What you need to do: Copy out, from the entries below, each line that holds the string "Select".

----

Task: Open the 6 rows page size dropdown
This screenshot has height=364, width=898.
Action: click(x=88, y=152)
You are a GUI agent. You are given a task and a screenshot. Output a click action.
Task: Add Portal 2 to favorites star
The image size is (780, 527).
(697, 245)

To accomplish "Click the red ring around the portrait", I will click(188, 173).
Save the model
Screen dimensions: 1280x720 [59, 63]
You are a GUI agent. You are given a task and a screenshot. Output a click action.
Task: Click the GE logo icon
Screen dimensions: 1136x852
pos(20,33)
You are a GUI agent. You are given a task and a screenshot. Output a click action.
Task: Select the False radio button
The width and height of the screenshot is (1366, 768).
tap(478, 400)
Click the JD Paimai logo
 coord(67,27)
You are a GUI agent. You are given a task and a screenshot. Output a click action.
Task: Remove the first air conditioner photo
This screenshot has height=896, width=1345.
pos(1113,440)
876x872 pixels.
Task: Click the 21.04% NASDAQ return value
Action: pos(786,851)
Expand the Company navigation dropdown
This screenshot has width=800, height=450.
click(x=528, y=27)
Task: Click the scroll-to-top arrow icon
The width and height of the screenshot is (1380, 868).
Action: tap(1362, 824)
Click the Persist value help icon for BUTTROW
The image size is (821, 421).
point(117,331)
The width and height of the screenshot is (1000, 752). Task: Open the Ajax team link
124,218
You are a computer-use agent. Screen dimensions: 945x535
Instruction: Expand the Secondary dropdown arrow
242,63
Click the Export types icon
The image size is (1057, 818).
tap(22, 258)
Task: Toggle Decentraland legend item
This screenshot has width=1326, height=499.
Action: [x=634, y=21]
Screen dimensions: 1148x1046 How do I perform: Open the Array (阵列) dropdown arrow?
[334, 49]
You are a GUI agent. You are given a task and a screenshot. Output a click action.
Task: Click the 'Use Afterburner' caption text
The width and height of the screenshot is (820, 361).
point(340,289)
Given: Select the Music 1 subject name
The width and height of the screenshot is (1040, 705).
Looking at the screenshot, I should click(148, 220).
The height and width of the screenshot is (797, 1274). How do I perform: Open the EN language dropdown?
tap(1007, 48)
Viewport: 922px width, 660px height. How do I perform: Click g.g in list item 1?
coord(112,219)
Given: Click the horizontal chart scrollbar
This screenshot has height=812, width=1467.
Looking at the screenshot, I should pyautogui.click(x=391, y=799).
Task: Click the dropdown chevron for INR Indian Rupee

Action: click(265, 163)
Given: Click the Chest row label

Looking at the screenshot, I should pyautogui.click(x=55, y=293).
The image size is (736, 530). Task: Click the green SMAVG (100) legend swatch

----

Response to the task:
Task: Select the False radio button
Given: Select the Music 1 subject name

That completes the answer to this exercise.